TRAGEDY 1967
Nestled beside an umbilical tower, surrounded by a service structure, and encased in a clean room at Cape Kennedy's Launch Complex 34, spacecraft 012 sat atop a Saturn IB on Friday morning, in late January 1967. Everything was ready for a launch simulation, a vital step in determining whether the spacecraft would be ready to fly the following month. During this "plugs out" test, all electrical, environmental, and ground checkout cables would be disconnected to verify that the spacecraft and launch vehicle could function on internal power alone after the umbilical lines dropped out.
By 8:00 that morning, a thousand men, to support three spacesuited astronauts--Virgil Grissom, Edward White, and Roger Chaffee--were checking systems to make sure that everything was in order before pulling the plugs. In the blockhouse, the clean room, the service structure, the swing arm of the umbilical tower, and the Manned Spacecraft Operations Building, this army of technicians was to go through all the steps necessary to prove that this Block I command module was ready to sustain three men in earth-orbital flight. Twenty-five technicians were working on level A-8 of the service structure next to the command module and five more. mostly North American employees, were busy inside the clean room at the end of the swing arm. Squads of men gathered at other places oil the service structure. If interruptions and delays stretched out the test, as often happened, round-the-clock shifts were ready to carry the exercise to a conclusion. Throughout the morning, however, most of the preparations went smoothly, with one group after another finishing checklists and reporting readiness.
After an early lunch, Grissom, White, and Chaffee suited up, rode to the pad (arriving an hour after noon), and slid into the spacecraft couches. Technicians sealed the pressure vessel inner hatch, secured the outer crew access hatch, and then locked the booster cover cap in place. All three astronauts were instrumented with biomedical sensors, tied together on the communications circuit, and attached to the environmental control system. Strapped down, as though waiting for launch, they began purging their space suits and the cabin atmosphere of all gases except oxygen--a standing operating procedure.
STALKED BY THE SPECTRE
For almost a year, the Grissom crew had watched its craft go through the production line, test program, and launch pad preparations. After participating in a multitude of critiques, reading numerous discrepancy reports, and going through several suited trials in the spacecraft in altitude chambers at Downey and the Cape, Grissom's group had learned almost all the idio-syncracies of spacecraft 012. The astronauts knew, if not every nut and bolt, at least the functions of its 88 subsystems and the proper positions for hundreds of switches and controls inside the cockpit. They also knew that the environmental unit had been causing trouble. Indeed, Grissom's first reports on entering the cabin were of a peculiar odor--like sour milk.

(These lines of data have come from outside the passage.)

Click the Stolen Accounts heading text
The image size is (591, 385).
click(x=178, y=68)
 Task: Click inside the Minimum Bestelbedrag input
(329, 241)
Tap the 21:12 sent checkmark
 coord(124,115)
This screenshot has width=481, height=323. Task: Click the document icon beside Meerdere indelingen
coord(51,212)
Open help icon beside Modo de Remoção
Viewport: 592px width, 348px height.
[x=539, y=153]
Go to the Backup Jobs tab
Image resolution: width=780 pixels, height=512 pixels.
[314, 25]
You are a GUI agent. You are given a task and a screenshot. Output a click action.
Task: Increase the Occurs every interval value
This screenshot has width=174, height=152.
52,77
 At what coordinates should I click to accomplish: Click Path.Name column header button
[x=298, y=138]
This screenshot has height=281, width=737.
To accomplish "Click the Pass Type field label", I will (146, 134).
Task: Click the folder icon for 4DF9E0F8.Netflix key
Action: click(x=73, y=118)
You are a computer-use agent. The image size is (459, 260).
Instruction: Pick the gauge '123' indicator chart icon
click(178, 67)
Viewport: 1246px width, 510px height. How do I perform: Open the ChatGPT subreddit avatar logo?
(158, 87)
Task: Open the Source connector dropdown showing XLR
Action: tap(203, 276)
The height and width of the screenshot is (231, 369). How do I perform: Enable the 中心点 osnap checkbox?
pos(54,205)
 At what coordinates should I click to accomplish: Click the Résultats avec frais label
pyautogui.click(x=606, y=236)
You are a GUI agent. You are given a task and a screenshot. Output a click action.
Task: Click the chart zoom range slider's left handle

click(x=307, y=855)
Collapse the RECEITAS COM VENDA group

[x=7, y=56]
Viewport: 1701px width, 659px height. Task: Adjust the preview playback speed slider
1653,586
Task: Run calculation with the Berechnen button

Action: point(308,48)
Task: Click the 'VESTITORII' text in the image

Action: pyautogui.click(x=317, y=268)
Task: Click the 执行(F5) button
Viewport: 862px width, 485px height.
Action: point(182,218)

As all traces of sea-level atmosphere were removed from the suit circuit and spacecraft cabin, pure oxygen at a pressure of 11.5 newtons per square centimeter (16.7 pounds per square inch) was substituted. The crew checked lists, listened to the countdown, and complained about communications problems' that caused intermittent delays. The men could speak over four channels, either by radio or telephone line, but the tie-in with the test conductors and the monitors was complicated and troublesome. Somewhere there was an unattended live microphone that could not be tracked down and turned off. Other systems, Grissom's crew noted, seemed to be operating normally. At four in the afternoon, one shift of technicians departed and another came on duty.
Near sunset, early on this winter evening, communications problems again caused a delay, this time for ten minutes, before the plugs could be pulled. Thus, the test that should have been finished had not really started, and an emergency egress practice was still to come. The crew was accustomed to waiting, however, having spent similar long hours in trouble-plagued training simulators. About 6:30, Grissom may have been thinking about the jest he had played on Riley McCafferty by hanging a lemon on the trainer.
Donald Slayton sat half a kilometer away at a console in the blockhouse next to Stuart Roosa, the capsule communicator. On the first floor of the launch complex, Gary W. Propst, an RCA employee, watched a television monitor that had its transmitting camera trained on the window of the command module. Clarence A. Chauvin, the Kennedy Space Center test conductor, waited in the automated checkout equipment room of the operations building, and Darrell O. Cain, the North American test conductor, sat next door. NASA quality control inspector Henry H. Rogers boarded the Pad 34 elevator to ride up to the clean room. There, at the moment, were three North American employees: Donald O. Babbitt, pad leader; James D. Gleaves, mechanical technician; and L. D. Reece, systems technician. Reece was waiting to pull the plugs on signal. Just outside on the swing arm, Steven B. Clemmons and Jerry W. Hawkins were listening for Reece to call them to come and help. All of these men and several others in the vicinity at 6:31 heard a cry over the radio circuit from inside the capsule: "There is a fire in here.